Skyler Reep was named president and general manager of KSPS PBS in February.
| KSPS PBSSkyler Reep has been named president and general manager of KSPS PBS, the public television station announced in February.
Reep, who had been serving as interim general manager since the retirement of Gary Stokes in August 2025, has been with KSPS PBS since 2017, most recently as director of development.
Reep attended Whitworth University and has lived in Spokane for about 25 years. He brings a blend of private-sector marketing experience and nonprofit leadership to the role.
Founded in 1967, KSPS PBS serves more than 2 million households across Eastern Washington, northern Idaho, western Montana, and parts of Alberta and British Columbia. The station provides four broadcast channels, a growing digital presence, and extensive educational resources for families, teachers, and lifelong learners.
Can you tell me a little about your background prior to joining KSPS PBS?
I actually started my career on the business side, initially in revenue management and in marketing. I spent a number of years focused on growth and analytics and building sustainable revenue models.
And then over time, I just became more interested in applying those skills to something that had a broader community impact. Public media really kind of sits at that intersection. It's mission-driven, but it also has to be financially disciplined and sustainable to serve people long term.
That combination of purpose and practicality is really what drew me and ultimately has set me here. I chose mission. I didn't just default into it. Although I work for an organization that is mission-driven, I still think like a business operator.
Gary Stokes is a prominent leader and voice in the Inland Northwest. What has he shared with you, or what have you learned while working alongside him, that will help you in this role?
Gary is an icon in Spokane, right? He was kind and humble and just a great people person. I think that his connections to people in Spokane were authentic.
One of the most important things he brought was his fiscal conservatism to management, which really set us up.
Gary was here for a decade of great change and departs as we embark on a major change after the loss of federal funding. He left us in really good shape. KSPS PBS has a very healthy balance sheet. We have a very healthy income statement. We have endowment. We have rainy day funds.
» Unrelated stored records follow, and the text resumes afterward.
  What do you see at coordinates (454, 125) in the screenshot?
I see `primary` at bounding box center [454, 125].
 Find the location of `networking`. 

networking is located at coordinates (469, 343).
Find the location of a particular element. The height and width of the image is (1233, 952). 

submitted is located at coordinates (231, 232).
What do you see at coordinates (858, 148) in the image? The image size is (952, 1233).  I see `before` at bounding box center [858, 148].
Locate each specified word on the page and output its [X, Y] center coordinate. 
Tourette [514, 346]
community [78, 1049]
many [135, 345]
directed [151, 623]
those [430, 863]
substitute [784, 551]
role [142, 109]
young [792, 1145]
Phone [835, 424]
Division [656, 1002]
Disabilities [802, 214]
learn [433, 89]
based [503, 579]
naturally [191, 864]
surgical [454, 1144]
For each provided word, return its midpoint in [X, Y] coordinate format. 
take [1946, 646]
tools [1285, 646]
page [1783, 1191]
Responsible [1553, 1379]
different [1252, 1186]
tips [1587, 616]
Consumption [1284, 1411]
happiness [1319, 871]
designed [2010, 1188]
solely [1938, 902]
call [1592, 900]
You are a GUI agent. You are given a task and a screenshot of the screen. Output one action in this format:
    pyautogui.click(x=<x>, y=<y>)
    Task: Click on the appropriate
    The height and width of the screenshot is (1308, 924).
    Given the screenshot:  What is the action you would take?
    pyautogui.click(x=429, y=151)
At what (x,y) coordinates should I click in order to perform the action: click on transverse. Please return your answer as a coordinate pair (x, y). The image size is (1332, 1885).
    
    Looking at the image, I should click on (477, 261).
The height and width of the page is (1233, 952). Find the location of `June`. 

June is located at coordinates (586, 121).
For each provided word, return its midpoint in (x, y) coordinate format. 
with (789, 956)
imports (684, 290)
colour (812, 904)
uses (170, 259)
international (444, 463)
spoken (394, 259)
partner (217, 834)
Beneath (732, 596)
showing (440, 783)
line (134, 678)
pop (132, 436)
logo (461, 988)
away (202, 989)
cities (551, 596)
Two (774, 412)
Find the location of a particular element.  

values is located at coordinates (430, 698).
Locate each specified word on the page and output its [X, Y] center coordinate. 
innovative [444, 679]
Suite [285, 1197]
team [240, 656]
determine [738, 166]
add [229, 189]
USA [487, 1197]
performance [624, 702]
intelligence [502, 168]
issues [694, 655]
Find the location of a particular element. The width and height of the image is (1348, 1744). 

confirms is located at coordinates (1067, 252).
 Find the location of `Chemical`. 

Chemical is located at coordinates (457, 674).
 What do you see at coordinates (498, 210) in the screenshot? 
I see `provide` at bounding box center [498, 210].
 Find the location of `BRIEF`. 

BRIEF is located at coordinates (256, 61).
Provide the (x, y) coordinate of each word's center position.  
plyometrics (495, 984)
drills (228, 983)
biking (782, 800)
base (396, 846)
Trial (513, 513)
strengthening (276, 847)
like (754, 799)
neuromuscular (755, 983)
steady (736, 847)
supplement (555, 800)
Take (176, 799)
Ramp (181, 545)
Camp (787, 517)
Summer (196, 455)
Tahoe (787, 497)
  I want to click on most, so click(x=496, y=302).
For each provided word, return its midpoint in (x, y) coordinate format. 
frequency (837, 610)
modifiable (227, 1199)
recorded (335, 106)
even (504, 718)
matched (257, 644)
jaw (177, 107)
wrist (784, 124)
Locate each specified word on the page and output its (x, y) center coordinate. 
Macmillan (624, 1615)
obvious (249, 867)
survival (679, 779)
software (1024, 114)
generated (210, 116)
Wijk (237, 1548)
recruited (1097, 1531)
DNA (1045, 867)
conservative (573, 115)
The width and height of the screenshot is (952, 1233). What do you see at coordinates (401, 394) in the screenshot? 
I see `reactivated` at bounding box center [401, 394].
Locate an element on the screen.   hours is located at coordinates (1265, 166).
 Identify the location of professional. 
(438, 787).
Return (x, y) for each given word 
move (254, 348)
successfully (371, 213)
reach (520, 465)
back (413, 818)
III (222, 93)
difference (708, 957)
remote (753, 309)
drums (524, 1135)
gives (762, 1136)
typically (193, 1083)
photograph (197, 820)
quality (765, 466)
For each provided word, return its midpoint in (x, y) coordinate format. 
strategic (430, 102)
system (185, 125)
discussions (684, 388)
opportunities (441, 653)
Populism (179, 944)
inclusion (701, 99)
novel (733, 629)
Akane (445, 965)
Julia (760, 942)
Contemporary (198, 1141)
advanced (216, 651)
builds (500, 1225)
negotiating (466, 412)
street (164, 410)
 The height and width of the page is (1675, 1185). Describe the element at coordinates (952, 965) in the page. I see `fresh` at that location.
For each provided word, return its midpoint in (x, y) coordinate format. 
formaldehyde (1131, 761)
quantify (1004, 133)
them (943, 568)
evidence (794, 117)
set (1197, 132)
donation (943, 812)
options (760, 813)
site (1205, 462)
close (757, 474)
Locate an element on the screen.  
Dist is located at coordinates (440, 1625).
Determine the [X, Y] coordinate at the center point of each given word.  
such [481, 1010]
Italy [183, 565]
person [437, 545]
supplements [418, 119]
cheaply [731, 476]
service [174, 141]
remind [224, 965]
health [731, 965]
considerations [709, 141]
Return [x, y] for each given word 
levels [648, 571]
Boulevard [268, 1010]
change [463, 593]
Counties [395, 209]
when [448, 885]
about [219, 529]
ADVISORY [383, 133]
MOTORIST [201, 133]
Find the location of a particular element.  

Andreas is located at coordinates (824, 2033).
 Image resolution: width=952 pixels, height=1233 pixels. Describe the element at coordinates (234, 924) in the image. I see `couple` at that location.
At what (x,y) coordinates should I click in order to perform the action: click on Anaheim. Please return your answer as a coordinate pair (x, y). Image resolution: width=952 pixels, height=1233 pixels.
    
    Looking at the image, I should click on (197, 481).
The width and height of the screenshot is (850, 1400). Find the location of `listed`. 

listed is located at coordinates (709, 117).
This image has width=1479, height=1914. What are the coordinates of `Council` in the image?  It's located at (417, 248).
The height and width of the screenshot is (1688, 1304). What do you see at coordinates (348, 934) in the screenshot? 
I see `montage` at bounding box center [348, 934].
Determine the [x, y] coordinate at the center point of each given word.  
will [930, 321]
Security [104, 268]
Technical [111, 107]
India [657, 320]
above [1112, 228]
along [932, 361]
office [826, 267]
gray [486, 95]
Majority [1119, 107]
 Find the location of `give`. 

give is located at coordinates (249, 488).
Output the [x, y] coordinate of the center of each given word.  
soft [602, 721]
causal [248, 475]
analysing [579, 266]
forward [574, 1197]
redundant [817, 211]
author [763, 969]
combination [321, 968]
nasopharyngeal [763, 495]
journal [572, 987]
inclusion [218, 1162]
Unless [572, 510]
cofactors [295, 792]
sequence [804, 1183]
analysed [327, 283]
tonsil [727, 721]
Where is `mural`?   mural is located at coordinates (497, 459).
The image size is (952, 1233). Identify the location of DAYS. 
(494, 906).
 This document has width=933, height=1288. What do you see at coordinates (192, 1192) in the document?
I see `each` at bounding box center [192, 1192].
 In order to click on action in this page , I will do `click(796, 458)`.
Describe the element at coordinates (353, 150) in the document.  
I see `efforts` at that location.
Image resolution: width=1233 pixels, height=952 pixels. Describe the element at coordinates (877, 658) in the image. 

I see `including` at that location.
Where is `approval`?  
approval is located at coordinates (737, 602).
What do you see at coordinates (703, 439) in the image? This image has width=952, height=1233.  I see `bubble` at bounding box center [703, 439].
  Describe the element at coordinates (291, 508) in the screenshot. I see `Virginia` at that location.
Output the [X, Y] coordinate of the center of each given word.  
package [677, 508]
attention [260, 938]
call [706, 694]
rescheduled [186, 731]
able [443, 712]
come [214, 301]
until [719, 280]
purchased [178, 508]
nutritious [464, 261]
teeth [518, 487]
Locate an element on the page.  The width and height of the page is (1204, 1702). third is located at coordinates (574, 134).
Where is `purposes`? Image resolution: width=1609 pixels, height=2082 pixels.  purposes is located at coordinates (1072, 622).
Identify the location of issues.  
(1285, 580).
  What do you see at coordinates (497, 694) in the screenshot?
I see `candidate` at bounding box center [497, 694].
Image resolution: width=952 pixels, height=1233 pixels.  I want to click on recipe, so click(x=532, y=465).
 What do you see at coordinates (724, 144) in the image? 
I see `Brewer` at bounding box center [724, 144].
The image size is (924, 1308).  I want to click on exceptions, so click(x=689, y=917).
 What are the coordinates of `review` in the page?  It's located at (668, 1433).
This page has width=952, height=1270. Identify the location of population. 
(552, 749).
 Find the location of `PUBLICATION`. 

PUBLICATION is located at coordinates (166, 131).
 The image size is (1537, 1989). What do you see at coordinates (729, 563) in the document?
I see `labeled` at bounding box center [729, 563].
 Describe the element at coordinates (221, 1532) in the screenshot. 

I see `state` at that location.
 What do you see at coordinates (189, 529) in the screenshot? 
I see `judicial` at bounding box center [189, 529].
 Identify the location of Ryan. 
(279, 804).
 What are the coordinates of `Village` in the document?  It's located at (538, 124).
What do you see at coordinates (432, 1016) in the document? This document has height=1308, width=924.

All of that is due to Gary's thoughtful and cautious philosophy as far as maintaining the financial health of an organization, and that strength has really set us up to weather the last year of disruption and be able to reorganize and redeploy from a position of strength. And I can't thank him enough for that.
How has KSPS PBS been able to deal with those federal funding challenges, and what is your plan moving forward to ensure your station has adequate funding?
The loss of federal funding is historic. I cannot understate how shocking it is to have funding that was guaranteed for nigh on 60 years to be rescinded with no warning, no spend-down time, nothing.
But the fact is, public media has always been mostly funded by individual donors. As harmful as the loss of, for us, 18% of our operating revenue was, it's damaging but not existential for us.
And I am speaking now only as KSPS PBS. There are rural stations and stations in poorer parts of the country that have a smaller donor base to draw from, for whom their funding was 40% to 70% federal. To lose that was really damaging to them in a way that will deeply affect those most marginalized communities, frankly.
Here at KSPS PBS, 18% was enough for us to have to cut some positions. We had to cut some programs. We had to make some really hard decisions, and those were some of the first things I had to do as the interim. I had to lay off six people.
But what's unique about KSPS PBS is how grassroots it is. The majority of our support comes from those individuals that give modest amounts because they genuinely value what we provide, and that honestly creates a kind of accountability. We have to earn that support every year by delivering something that people trust and find useful.
We also work with corporate partners and foundations, and of course, we're always looking for ways to modernize and diversify our sources of revenue in responsible ways. We will never be a commercial station. But at its core, it's a community-supported model, and I will say the community has shown up in a big way.
We do have a new strategic plan. We are doing a lot of resetting around this new leadership. There's a new plan. There's a new funding model. We recognize we can't do the same old thing we've always done, and that's very real to us as well.
Why is public media so important?
I think about our role in very practical terms. There are a few areas where there's really broad agreement across the community.
One is education. Our children's education programming is research-based, and it is designed to help kids arrive at kindergarten ready to learn.
Another thing we do is public safety. We are a part of the emergency communication infrastructure.
When you get a wildfire alert or an emergency alert, even if it comes through your phone, often that is coming off the infrastructure of the tower network that public media maintains across the country. KSPS PBS maintains 30 towers atop mountain tops all over this region, and we climb up there — rain, snow, sleet, hail — and make sure those are running.
And then the third area that's growing for us is workforce development.
We built this amazing tool called Career Explore NW in response to local employers who told us that their biggest challenge wasn't really marketing, it was finding people. So we created a tool that helps students and job seekers see what careers look like and how to get into them here in the Inland Northwest.
That’s just the local stuff we do, in addition to civic health programming and televising debates and televising high school concerts. That's all layered on top of the programming that we get nationally from PBS and American Public Television and that world-class programming that people think of when they think of PBS.
This interview has been edited for length and clarity.